What to do ->
Search the entries below for the word "computer", then copy each line in which it is found.

Study material ->
****************

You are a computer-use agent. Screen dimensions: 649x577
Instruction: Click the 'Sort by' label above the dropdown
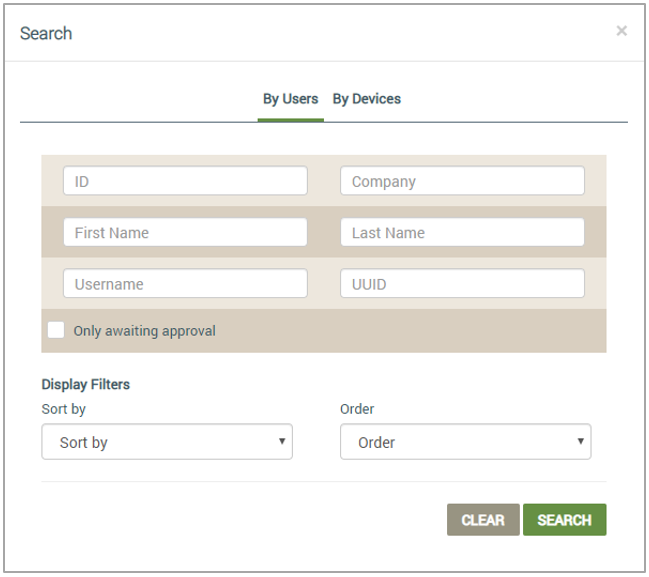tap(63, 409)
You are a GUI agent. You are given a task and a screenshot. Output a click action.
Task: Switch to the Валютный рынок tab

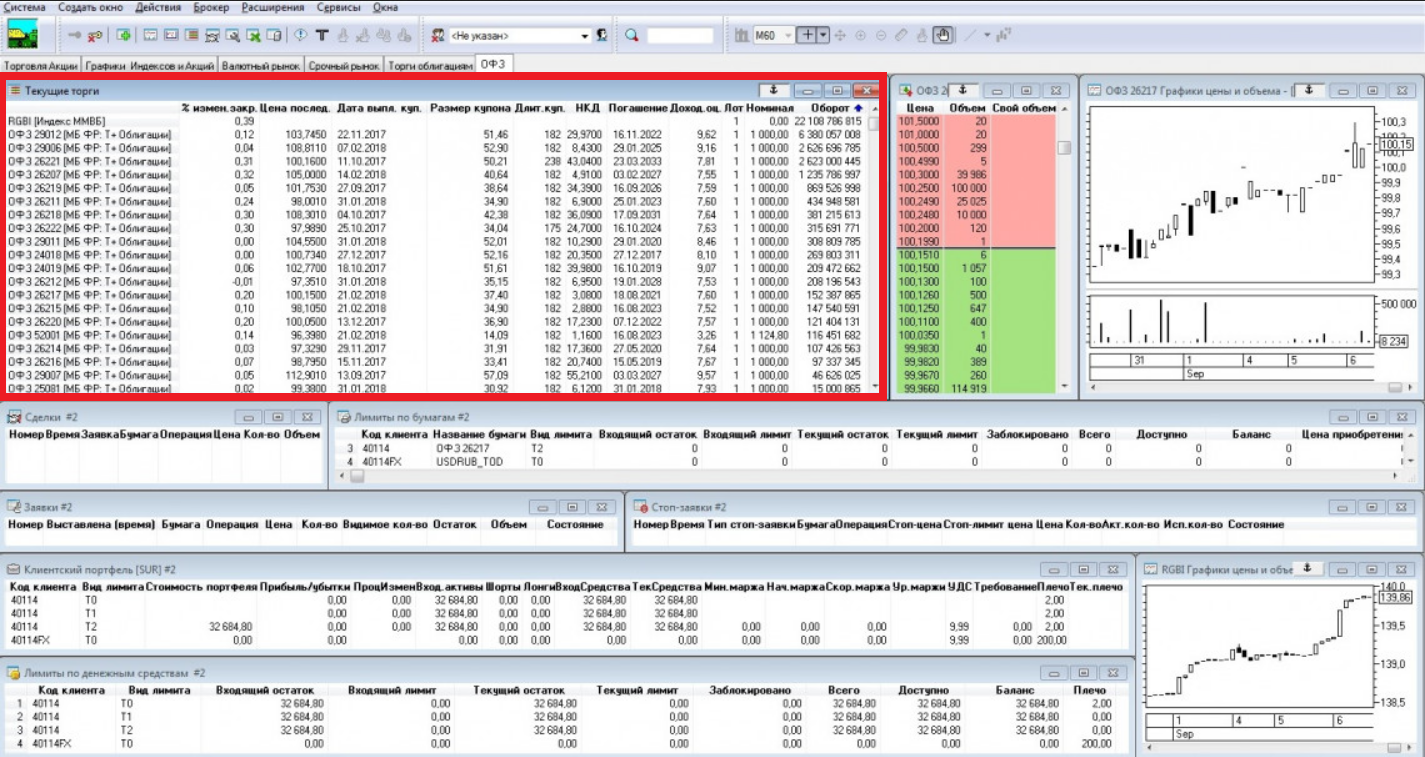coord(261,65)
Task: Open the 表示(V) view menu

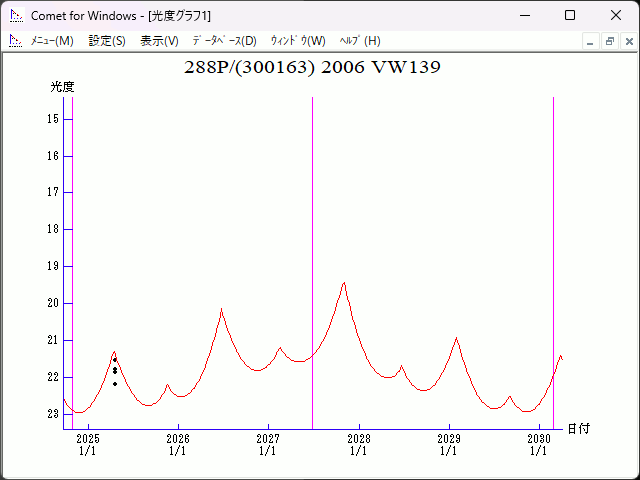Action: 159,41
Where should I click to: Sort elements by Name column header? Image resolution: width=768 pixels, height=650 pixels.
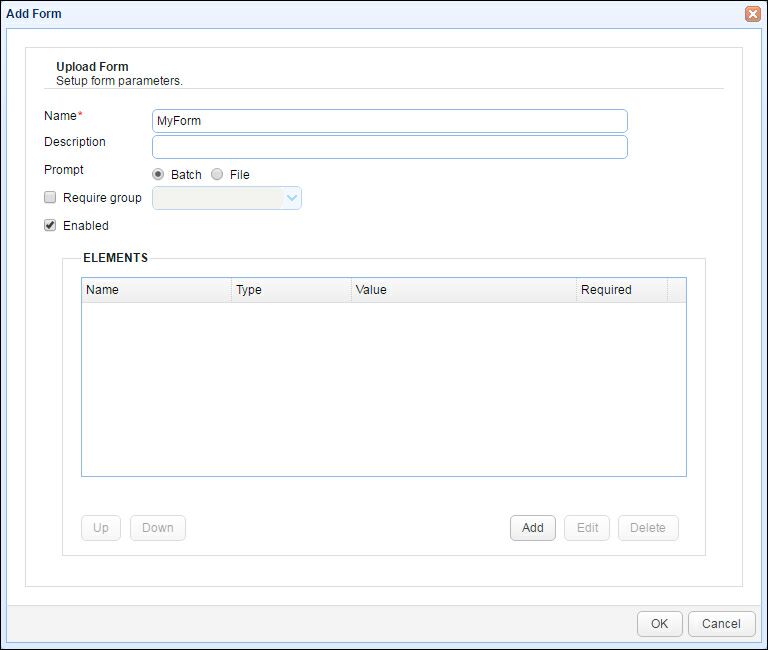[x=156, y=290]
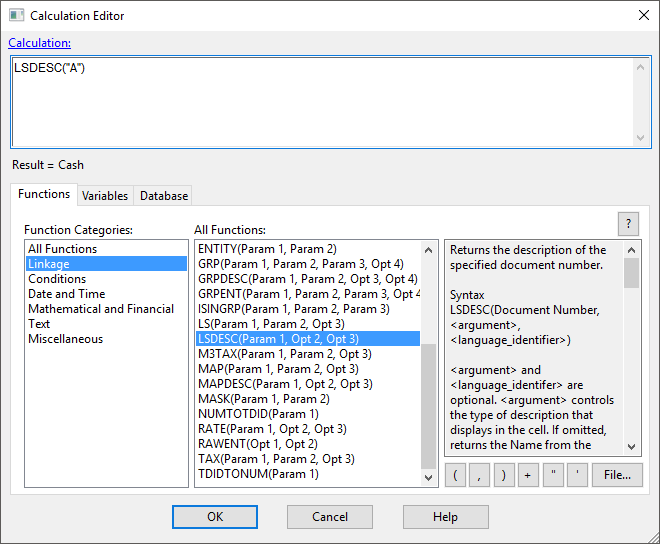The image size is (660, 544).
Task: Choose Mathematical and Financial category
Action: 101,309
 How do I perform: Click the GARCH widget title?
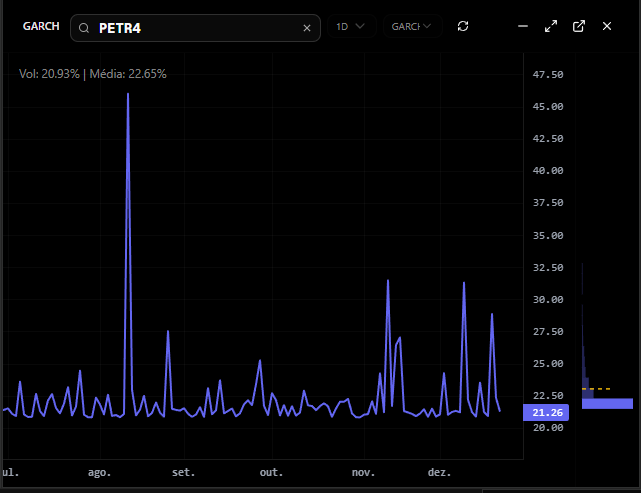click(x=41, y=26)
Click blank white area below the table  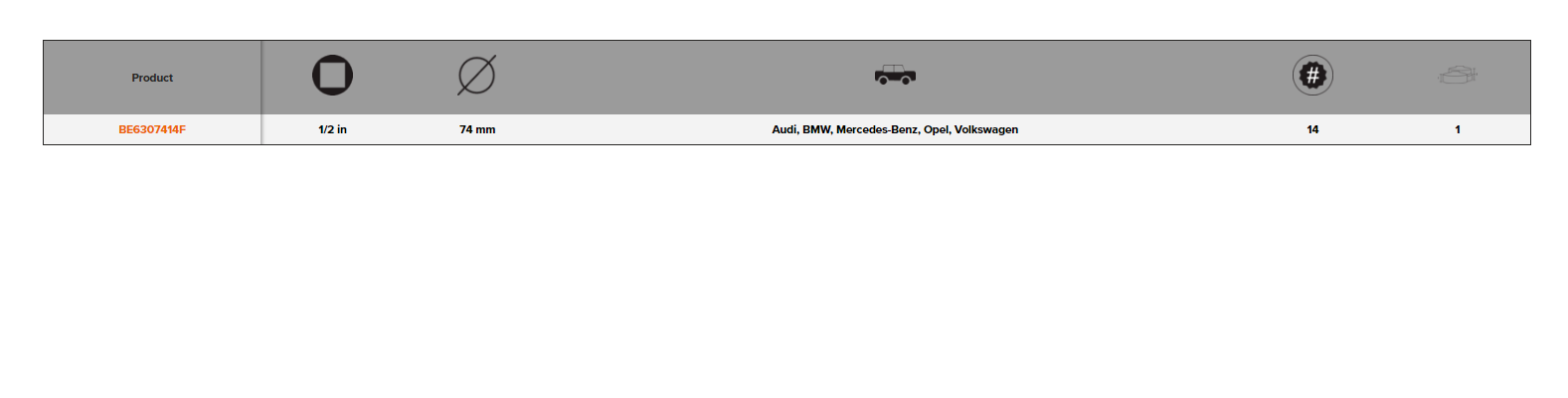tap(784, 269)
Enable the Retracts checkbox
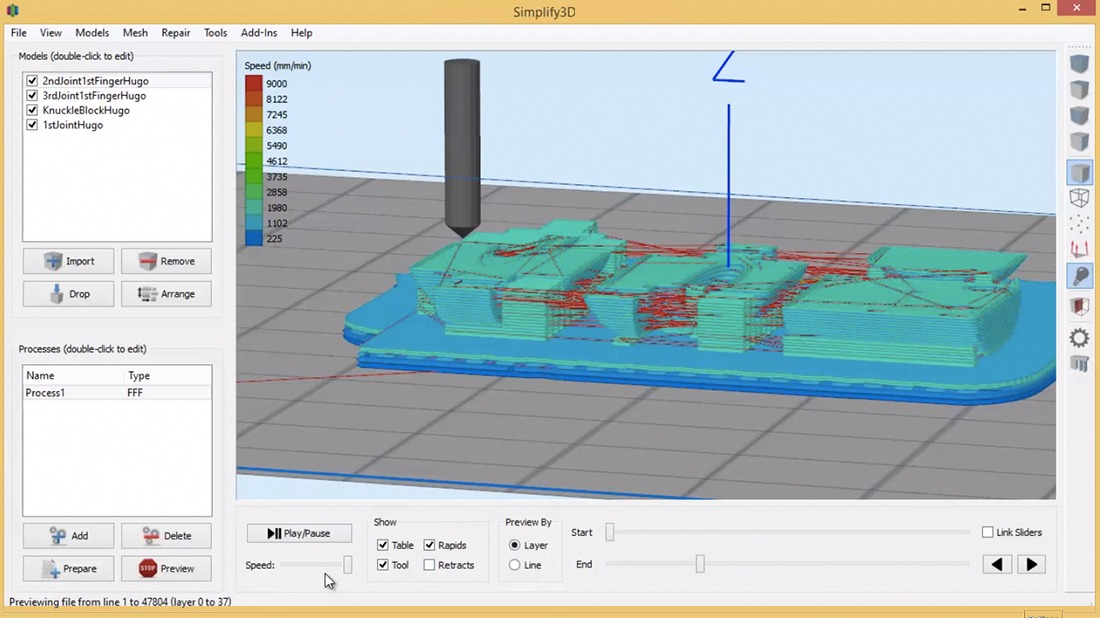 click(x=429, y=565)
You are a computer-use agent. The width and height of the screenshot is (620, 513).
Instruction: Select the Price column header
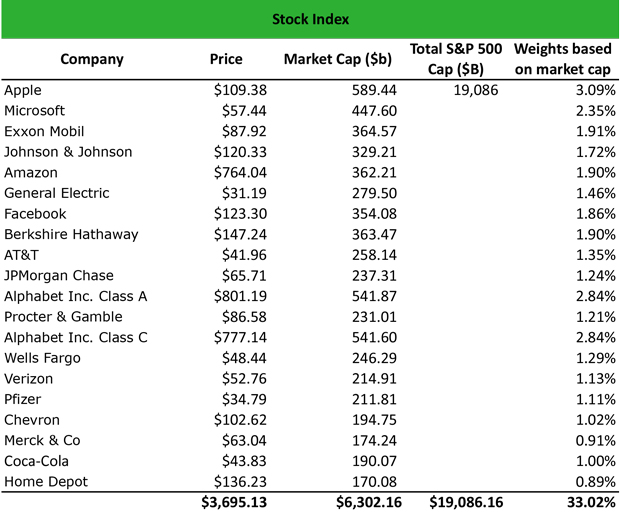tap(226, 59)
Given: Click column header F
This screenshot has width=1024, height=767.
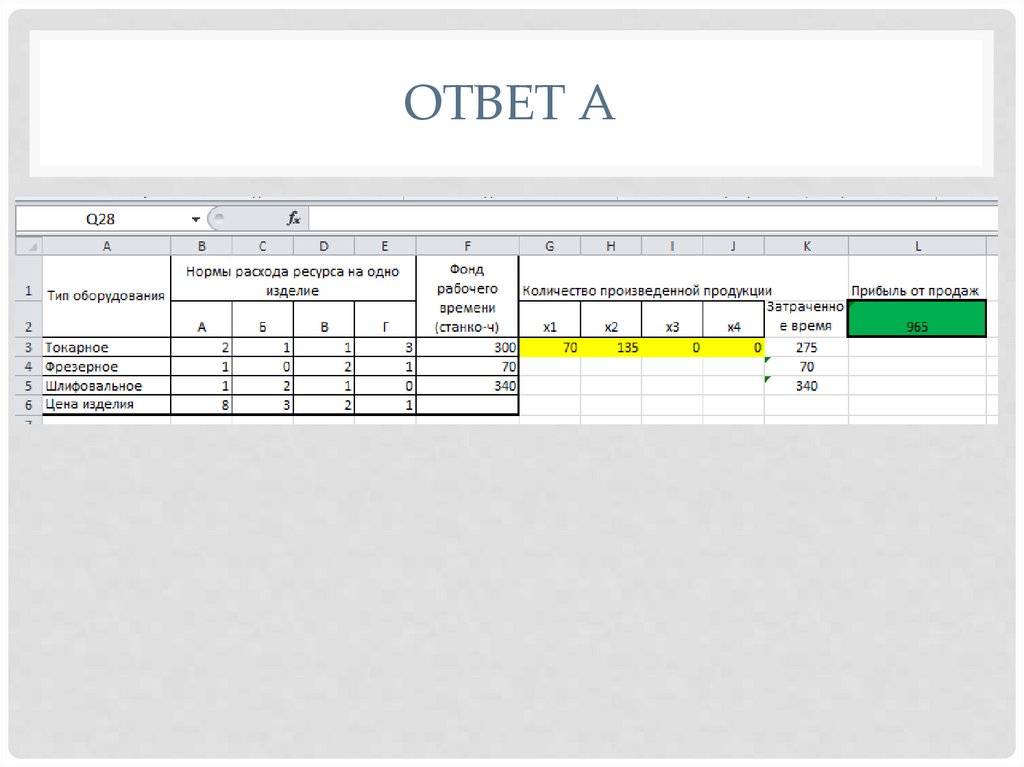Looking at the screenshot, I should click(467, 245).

****************

Solution below ->
You are a computer-use agent. Screen dimensions: 649x577
You are a computer-use agent. The width and height of the screenshot is (620, 513).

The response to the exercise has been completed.